Это придает неожиданный поворот наблюдению, в общем верному, согласно которому Соловьев в своем антихристе чистит сам себя от своих активистских и организаторских побуждений, подобно тому как Достоевский разбирал себя в своем образе инквизитора. Он сам, Соловьев, строил проекты вселенского единства жестом сверходаренного сверхчеловека; это он имел моменты мрачного вдохновения. Отношение Соловьева к своему антихристу не могло быть однозначным. Ведь это, с другой стороны, он один, антихрист, мешает соскальзыванию истории в повторяемость; он спасает историю как таковую, возвращает ей смысл, направление.
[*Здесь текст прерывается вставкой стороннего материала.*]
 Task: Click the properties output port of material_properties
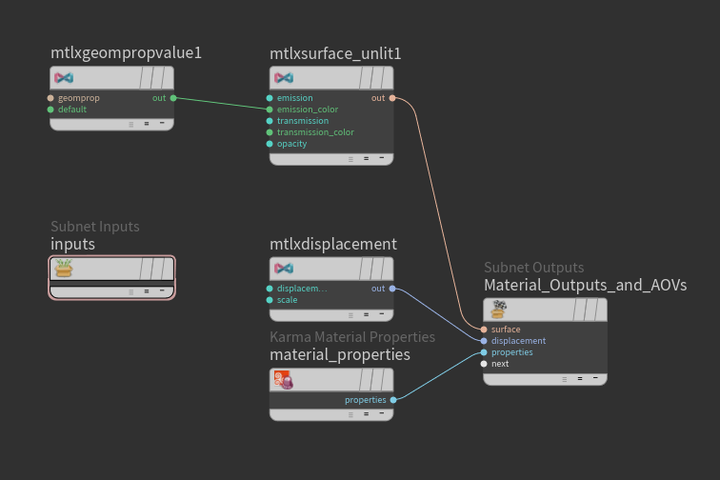[x=393, y=400]
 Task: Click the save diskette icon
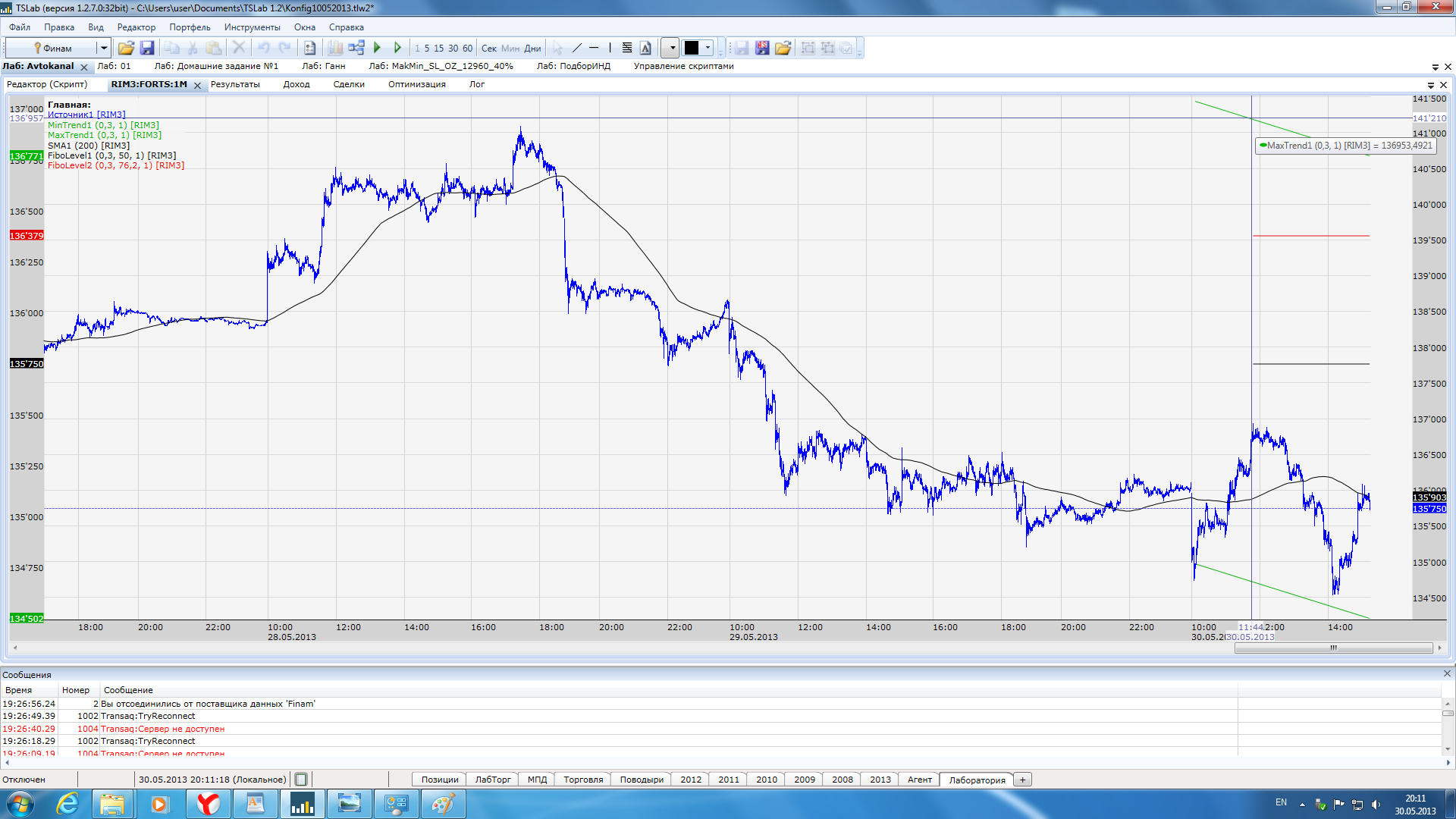(x=147, y=49)
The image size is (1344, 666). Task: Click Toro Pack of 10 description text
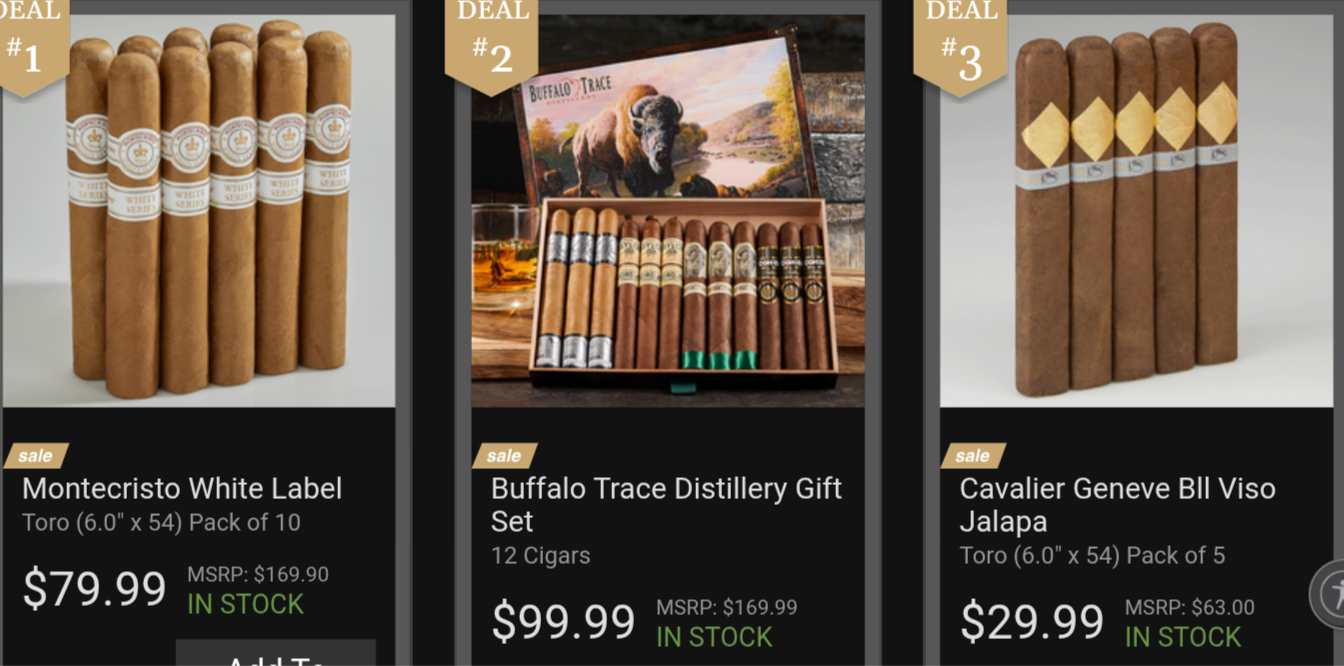pos(161,523)
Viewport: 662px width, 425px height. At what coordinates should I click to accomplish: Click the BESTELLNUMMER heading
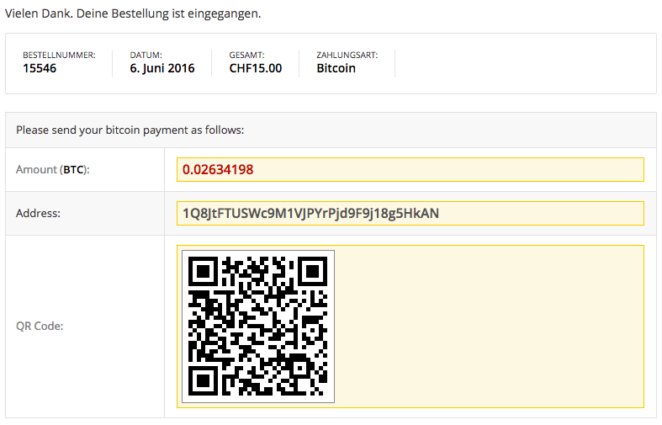point(59,55)
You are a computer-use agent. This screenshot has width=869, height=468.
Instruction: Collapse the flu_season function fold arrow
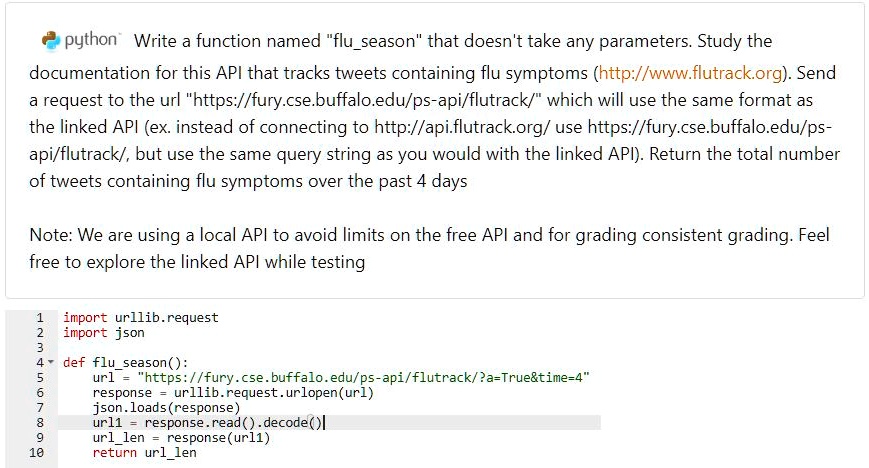pyautogui.click(x=51, y=362)
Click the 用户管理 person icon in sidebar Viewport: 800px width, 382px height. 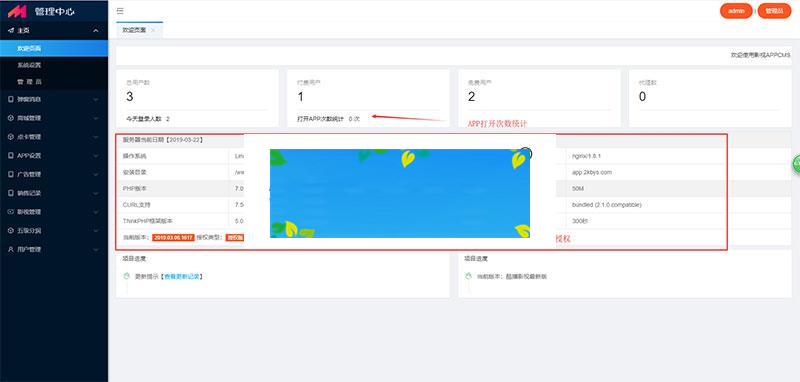(11, 249)
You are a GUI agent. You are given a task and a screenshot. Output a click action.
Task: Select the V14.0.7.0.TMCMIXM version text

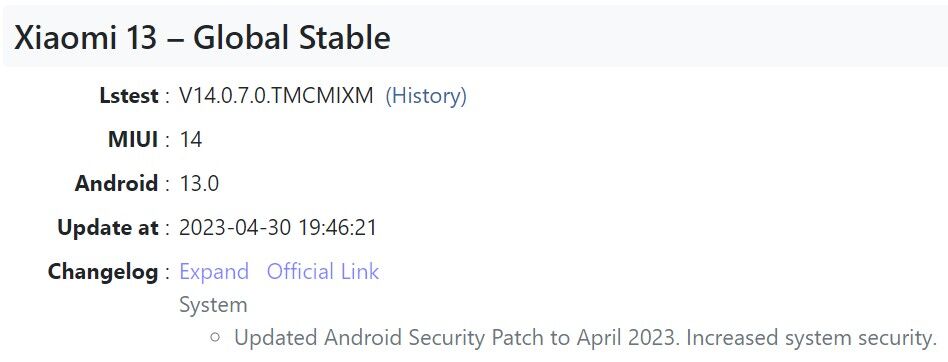[x=276, y=95]
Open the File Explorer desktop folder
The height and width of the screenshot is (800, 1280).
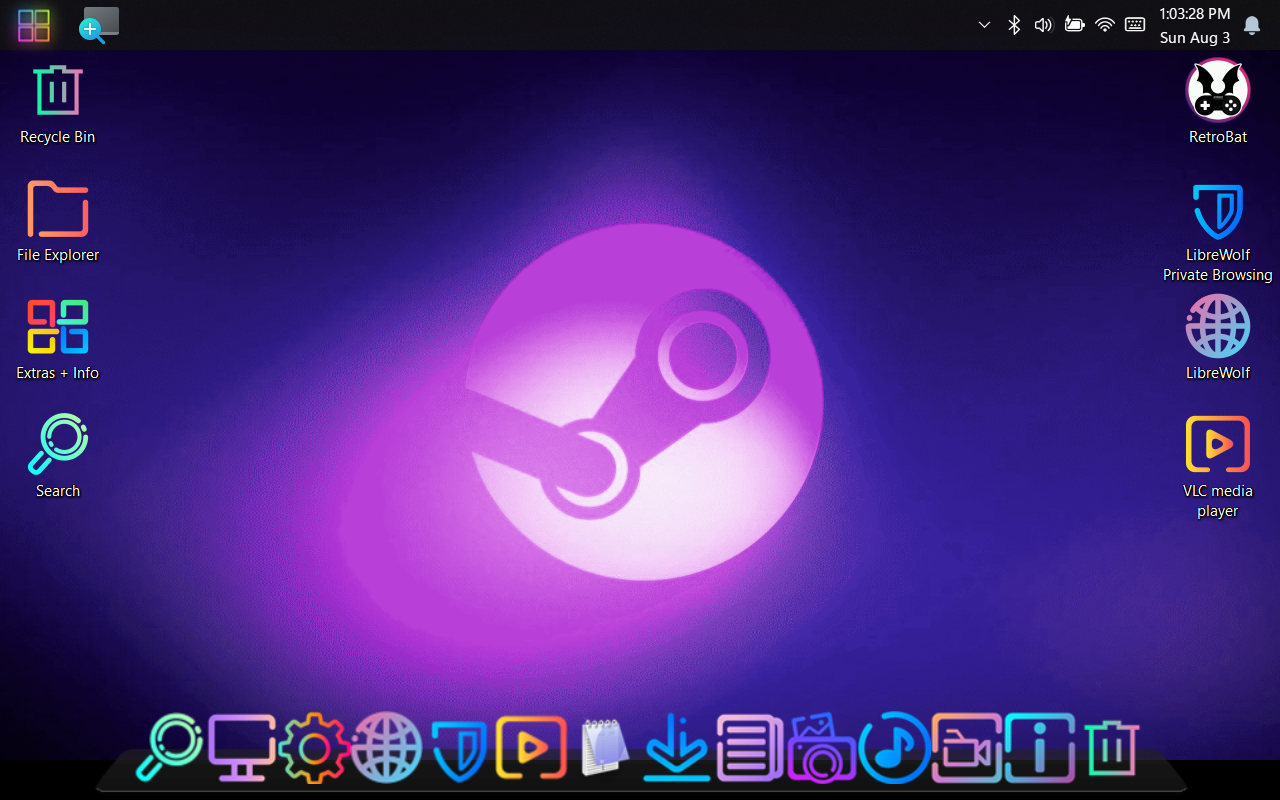point(58,210)
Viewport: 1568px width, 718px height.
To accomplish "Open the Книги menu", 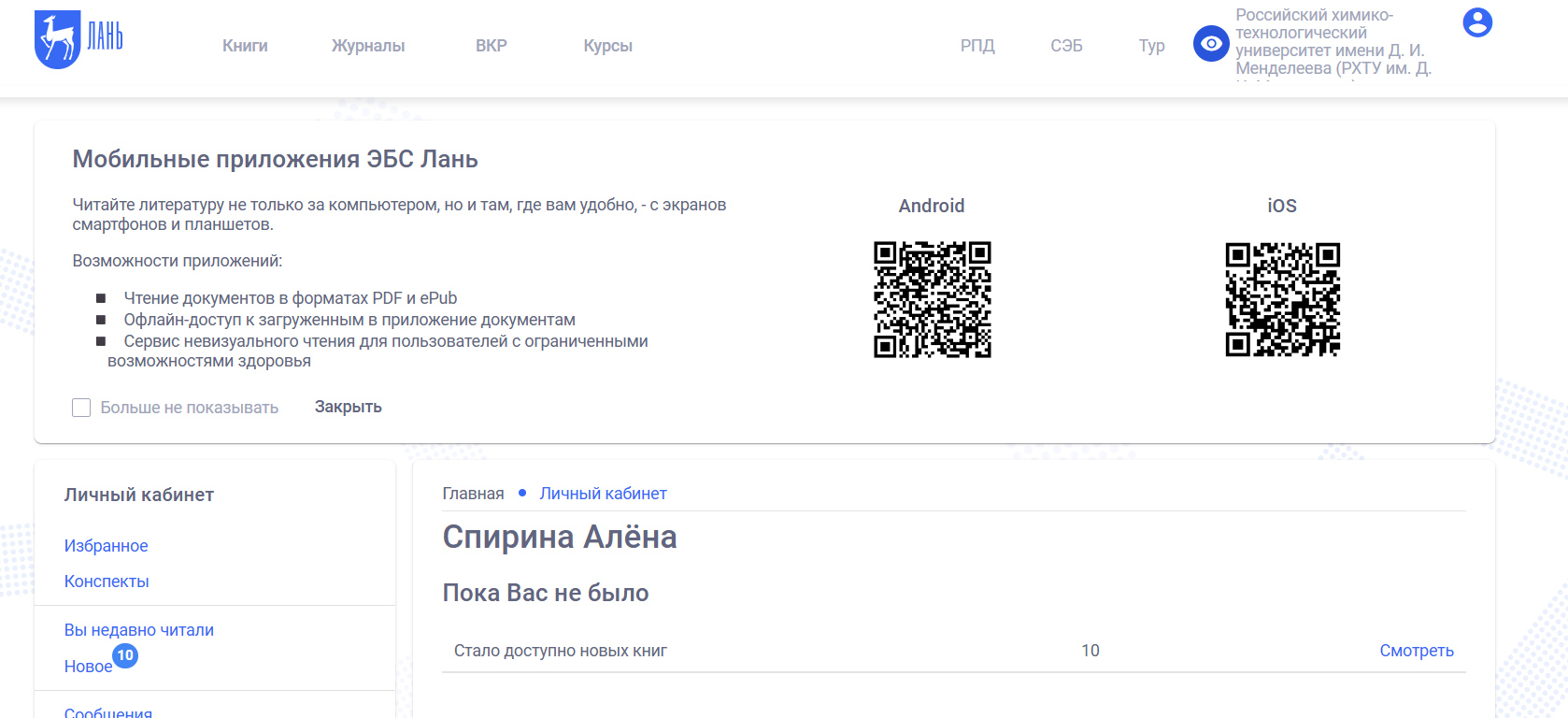I will [x=244, y=45].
История у Соловьева, как и у Достоевского, безысходно заблудилась, оказалась заселена стареющими детьми, и для такого человечества просто-напросто не оставалось других средств стать хотя бы видимым для Бога, когда Бог мог снова взять его в свои руки. Сперва надо было хоть как-то вернуться из забытости Богом, из состояния крайнего страдания и одновременно несуществования — вещи жуткой, чрезвычайной, как говорит Достоевский[74], но и Соловьев чувствует то же. Посреди многочисленного и несуществующего человечества антихрист не только остается единственным снова пускающим историю в ход, но он делает и больше, он по сути дела воскрешает три фигуры библейского размаха — старца Иоанна, папу Петра и доктора Паули, олицетворяющих три главных христианских церкви, — фигуры совершенно непредставимые в их простоте и в их подлинной детскости прежде начала сверхактивности сверхчеловека. Так у Соловьева.